I gave him an odd look, but as usual, he avoided my gaze. Goddamn it. I wanted to ask what he meant, but Vesper met us at the bottom of the stairs. She gave us each a long, somber look, then turned.

“Follow me.”

“I don’t know why you’re being so theatrical,” I commented, mildly annoyed. “It’s not like this is the first time we’ve done this.”

Irritation prickled under my skin like an itch I couldn’t scratch. I hadn’t gotten nearly enough coffee at breakfast. They seemed to be rationing it, which made me very concerned about what would happen if we were stuck down here for any significant length of time.

You can drag me to the underworld, but if you take away my coffee, then I’ll really be in hell.

“No, it’s not the first time you’ve done this.” Vesper glanced back over her shoulder at me. “But it is the most important. If either of you can remember anything else at all, it might just hold the key to our salvation.”

I rolled my eyes at Kai. Such drama. He merely pressed his lips together and kept his eyes straight ahead. Okay, so maybe I was the dumb fuck who didn’t realize how important this was. Or maybe I just didn’t think it would matter. I didn’t exactly think Owen would have been muttering about the butler in the pantry with a wrench while he had me slung over his shoulder.

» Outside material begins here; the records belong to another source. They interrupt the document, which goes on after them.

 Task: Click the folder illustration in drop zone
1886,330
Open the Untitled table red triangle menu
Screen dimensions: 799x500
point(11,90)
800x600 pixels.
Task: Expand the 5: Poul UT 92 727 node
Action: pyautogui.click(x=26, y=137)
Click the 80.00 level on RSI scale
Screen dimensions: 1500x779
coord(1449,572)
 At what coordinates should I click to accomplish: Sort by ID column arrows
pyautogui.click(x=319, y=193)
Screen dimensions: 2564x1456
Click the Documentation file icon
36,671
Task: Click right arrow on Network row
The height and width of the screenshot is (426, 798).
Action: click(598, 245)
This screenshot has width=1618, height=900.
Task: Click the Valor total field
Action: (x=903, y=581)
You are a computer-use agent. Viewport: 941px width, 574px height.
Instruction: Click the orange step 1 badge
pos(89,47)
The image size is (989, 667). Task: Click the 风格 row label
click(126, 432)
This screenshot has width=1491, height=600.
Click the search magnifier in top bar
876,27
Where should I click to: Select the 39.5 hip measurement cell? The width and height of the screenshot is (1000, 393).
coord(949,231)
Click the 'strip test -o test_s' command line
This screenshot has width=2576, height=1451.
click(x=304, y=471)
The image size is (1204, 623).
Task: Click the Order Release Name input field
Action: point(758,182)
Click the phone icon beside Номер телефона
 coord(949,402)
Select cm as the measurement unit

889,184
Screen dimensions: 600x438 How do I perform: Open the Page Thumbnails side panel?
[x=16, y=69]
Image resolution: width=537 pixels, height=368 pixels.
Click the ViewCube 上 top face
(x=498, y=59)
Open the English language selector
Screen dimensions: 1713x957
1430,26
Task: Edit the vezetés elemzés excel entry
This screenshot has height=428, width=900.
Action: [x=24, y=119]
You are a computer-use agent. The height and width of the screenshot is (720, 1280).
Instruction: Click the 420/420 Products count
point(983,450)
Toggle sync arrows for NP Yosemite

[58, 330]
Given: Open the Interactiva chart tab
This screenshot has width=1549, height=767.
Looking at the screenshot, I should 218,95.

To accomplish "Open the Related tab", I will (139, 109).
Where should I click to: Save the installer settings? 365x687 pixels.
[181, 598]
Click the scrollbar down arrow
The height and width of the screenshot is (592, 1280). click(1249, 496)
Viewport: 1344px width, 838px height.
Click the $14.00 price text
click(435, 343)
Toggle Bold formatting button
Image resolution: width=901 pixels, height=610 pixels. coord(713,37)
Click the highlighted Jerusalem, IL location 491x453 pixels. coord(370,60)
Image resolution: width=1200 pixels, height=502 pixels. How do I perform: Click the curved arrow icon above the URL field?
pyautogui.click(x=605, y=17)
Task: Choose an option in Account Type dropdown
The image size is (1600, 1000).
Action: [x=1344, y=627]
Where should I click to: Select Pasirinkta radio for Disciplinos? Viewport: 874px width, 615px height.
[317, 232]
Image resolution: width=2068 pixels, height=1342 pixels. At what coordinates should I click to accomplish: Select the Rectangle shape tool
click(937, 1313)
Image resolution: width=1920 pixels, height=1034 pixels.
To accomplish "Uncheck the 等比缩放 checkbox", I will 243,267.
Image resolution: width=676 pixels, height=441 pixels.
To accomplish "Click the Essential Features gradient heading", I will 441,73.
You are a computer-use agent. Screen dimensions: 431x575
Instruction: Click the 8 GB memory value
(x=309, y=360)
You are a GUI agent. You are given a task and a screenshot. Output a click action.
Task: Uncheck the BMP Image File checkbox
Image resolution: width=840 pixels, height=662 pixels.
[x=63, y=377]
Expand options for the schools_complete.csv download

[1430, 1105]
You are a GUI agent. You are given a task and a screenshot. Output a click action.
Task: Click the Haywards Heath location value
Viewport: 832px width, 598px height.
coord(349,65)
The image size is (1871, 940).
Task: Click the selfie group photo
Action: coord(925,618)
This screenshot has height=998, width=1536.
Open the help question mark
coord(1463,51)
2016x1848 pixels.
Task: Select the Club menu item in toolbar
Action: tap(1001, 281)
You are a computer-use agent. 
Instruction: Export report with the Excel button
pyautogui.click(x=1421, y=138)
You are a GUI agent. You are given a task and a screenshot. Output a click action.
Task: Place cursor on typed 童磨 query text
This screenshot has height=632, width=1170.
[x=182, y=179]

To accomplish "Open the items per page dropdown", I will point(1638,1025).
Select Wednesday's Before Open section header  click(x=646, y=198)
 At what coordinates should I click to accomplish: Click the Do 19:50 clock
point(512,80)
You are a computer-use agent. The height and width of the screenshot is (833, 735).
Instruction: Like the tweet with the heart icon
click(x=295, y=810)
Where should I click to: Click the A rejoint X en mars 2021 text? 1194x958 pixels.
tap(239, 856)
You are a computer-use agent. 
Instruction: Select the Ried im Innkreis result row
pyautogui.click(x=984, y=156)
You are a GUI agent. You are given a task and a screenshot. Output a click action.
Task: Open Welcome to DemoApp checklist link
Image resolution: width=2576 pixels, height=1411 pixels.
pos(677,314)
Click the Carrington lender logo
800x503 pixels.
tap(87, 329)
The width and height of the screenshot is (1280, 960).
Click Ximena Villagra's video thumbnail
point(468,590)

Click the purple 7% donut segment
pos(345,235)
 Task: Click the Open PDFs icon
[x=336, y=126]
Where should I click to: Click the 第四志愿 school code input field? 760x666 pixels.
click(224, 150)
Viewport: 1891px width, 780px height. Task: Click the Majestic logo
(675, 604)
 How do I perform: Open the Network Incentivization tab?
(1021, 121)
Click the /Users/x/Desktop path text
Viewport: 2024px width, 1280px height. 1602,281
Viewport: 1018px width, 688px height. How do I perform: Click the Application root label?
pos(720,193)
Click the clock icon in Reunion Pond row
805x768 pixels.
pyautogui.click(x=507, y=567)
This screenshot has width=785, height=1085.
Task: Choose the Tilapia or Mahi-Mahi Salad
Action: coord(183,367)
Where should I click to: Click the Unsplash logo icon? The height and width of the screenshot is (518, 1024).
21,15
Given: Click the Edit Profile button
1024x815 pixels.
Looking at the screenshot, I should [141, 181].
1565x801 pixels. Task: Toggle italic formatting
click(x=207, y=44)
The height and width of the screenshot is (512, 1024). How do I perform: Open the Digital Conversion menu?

“You first.” Vesper pointed to me when we reached the heavy door. “Kai, you’ll be next. Make yourself comfortable.”

Toland glanced up as I entered the room behind his assistant. He looked exhausted. He seemed to be aging years by the day, and I suddenly felt an overwhelming urge to help him. I didn’t know if it was because he looked so strained and ragged, or if it was the training that Jayce had given me over the last two days, but the siren’s song didn’t hit quite as much resistance when she began.

“Tell me what you heard when you were captured. While Owen was carrying you over his shoulder,” Cassandra said.

It came to me in bits and pieces and didn’t seem to make any sense. I shook my head. “I can’t. I don’t know what he’s saying.”

“Don’t worry about that.” Her song was enticing and soothing. “Repeat it just as you hear it.”

My brows furrowed slightly, but I let the melody of her voice drag words up from the depths of my brain. This time, I didn’t try to make sense of them. I just spoke them as they came to me.

“Why tread grown bellow. Uptown laugh trite. White up red down green left yellow right. White red green yellow. Up, down, left, right.”

“Vesper?”

“Recording, sir.”

“Continue, Piper.”

“Uh—stupid simpletons. Something—the code, wasn’t even here—untether the school—should be more difficult. Uptown laugh trite.”

“Good. That’s good. What else did he say?”